In the wake of a wave of cyber attacks on UK businesses, SMEs have been warned that they are perhaps the primary target for malicious activity. Despite this, a large minority of small companies have revealed that they have undertaken no cyber security training.
According to a new poll of 1,000 UK SMEs by BT in partnership with Be the Business, four in ten small UK businesses (42 per cent) and more than two in three medium-sized businesses (67 per cent) have been the victims of an attack or breach over the past year.
Small businesses can be hit especially hard by cyber attacks, with the most disruptive breaches costing small and micro businesses £7,960 on average, according to Government figures, and potentially taking them months to fully recover from.
Phishing scams are the most common form of attack that SMEs face, with 85 per cent of UK businesses having been the target of an email scam. Ransomware incidents are also common and more than doubled over the past year, affecting 1 in 100 businesses so far this year, compared to less than 1 in 200 businesses in 2024.
In a separate study, BT found that larger businesses (which are generally more proactive in cyber security measures) are more likely to secure growth, with “cyber agile” companies being found to have a 20 per cent higher growth rate on average.
However, despite the high costs of cyber attacks and the benefits that can be unlocked by investing in cyber security measures, the report found that approximately two out five UK SMEs (39 per cent - equivalent to around two million businesses) have not arranged cyber security training for their employees.
Discussing the findings of the report, BT Managing Director for Security Tris Morgan said that the company was aware of “the challenges SMEs face protecting themselves from growing cyber threats”, including “budget constraints and the lack of a dedicated cyber team”.
However, he continued, “for SMEs a cyber attack isn't just an inconvenience; it poses an existential threat.”
In response to the findings, BT says it is bolstering its suite of security products and launching dedicated security training designed to help SMEs understand the measures they can take to protect against cyber attacks and breaches.

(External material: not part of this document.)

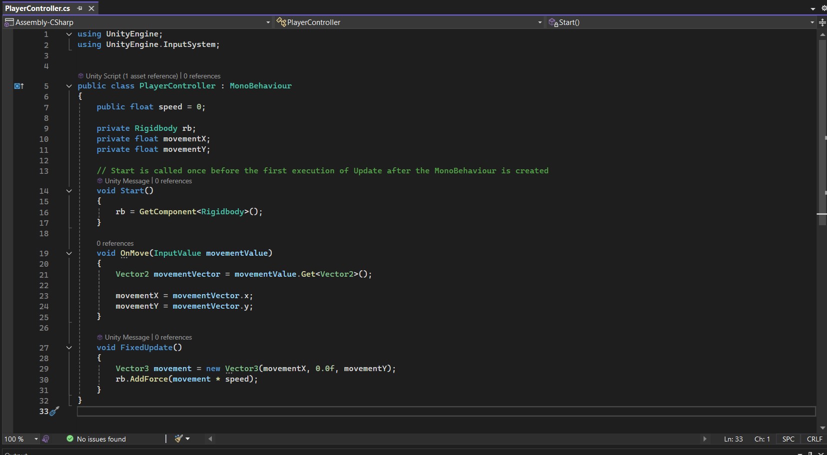
Task: Collapse the FixedUpdate method block
Action: (x=69, y=348)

Tris Morgan added: “The good news is that effective cyber security doesn't require corporate-grade resources. With the right training, basic security measures, and awareness, SMEs can dramatically reduce their risk profile. The key is recognising that, in today's digital landscape, cyber security is not a luxury but a foundation that enables companies to face forwards confidently, rather than forever looking over their shoulder.”